Population relationships were investigated with principal component analyses using Y-chromosome haplogroup frequencies and SPSS11.0 software (SPSS Inc.). Some of the SNPs, such as M175 and M117, were not typed for the previously published populations, therefore our O*-M175 data were combined into haplogroup K, and O3a5a-M117 into O3a5* in our PC analysis. Correlation analysis among haplogroups and PCs was also conducted using SPSS11.0.

The admixture analysis was performed using an ADMIX 2.0 program [52] in order to evaluate the genetic influence of Han Chinese on the Daic populations. We assumed the potential admixture started 2,500 ago when the Qin army entered the Daic area in Canton.

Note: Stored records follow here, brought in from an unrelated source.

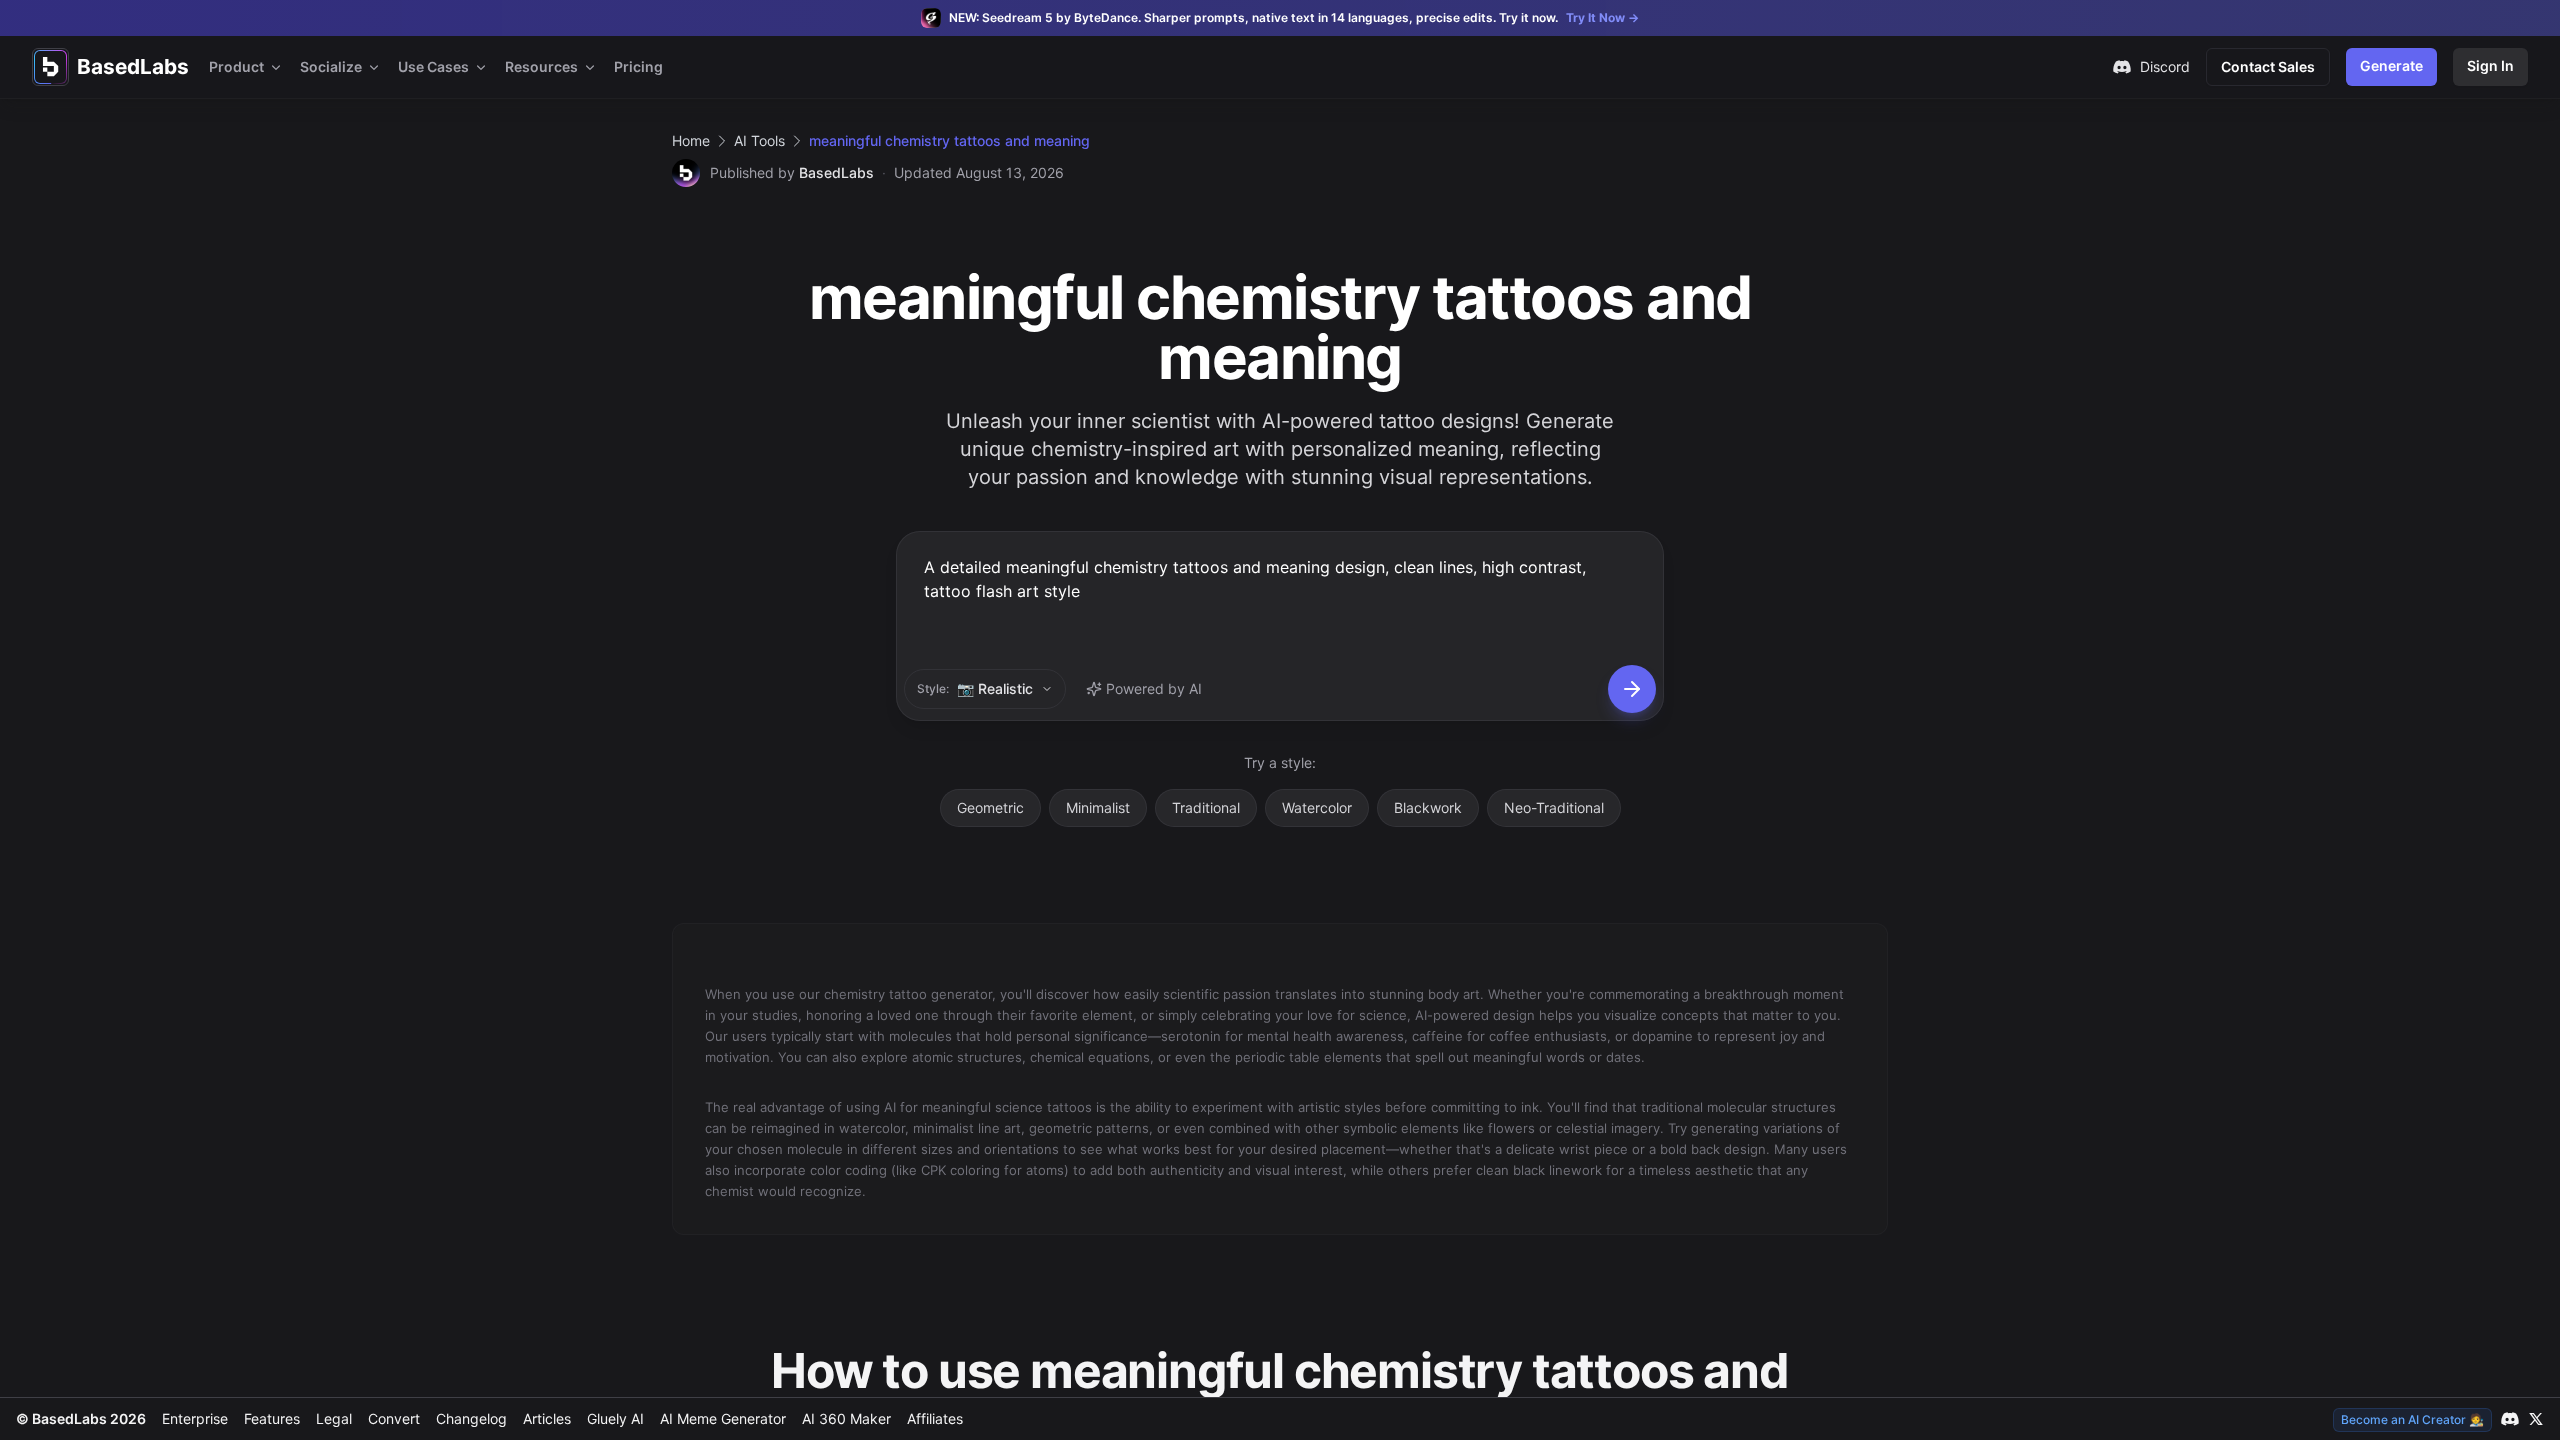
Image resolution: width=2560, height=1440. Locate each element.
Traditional (1206, 807)
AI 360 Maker (846, 1418)
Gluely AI (615, 1418)
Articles (547, 1418)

The admixture proportions of the Indonesians were also estimated by ADMIX 2.0, and the admixture history was to start 5,000 years ago.

The genetic distances among Daic, Taiwan aborigines, and Malayo-Polynesians were estimated by RST and linearized RST [53] using ARLEQUIN software [54], and the diversities of three groups were evaluated by average gene diversity, haplotype diversity [55], and variance of the STR allele sizes [56].

A Median-Joining network of O1a* STR haplogroups was drawn by Network 4.1 software (Fluxus Technology Ltd). The age of O1a* was estimated in the network. The mutation rate used in the time estimate is 1.932 × 10-4 per year, the sum of the mutation rates [57] of all the STRs used in the network. We assumed 25 years for one generation.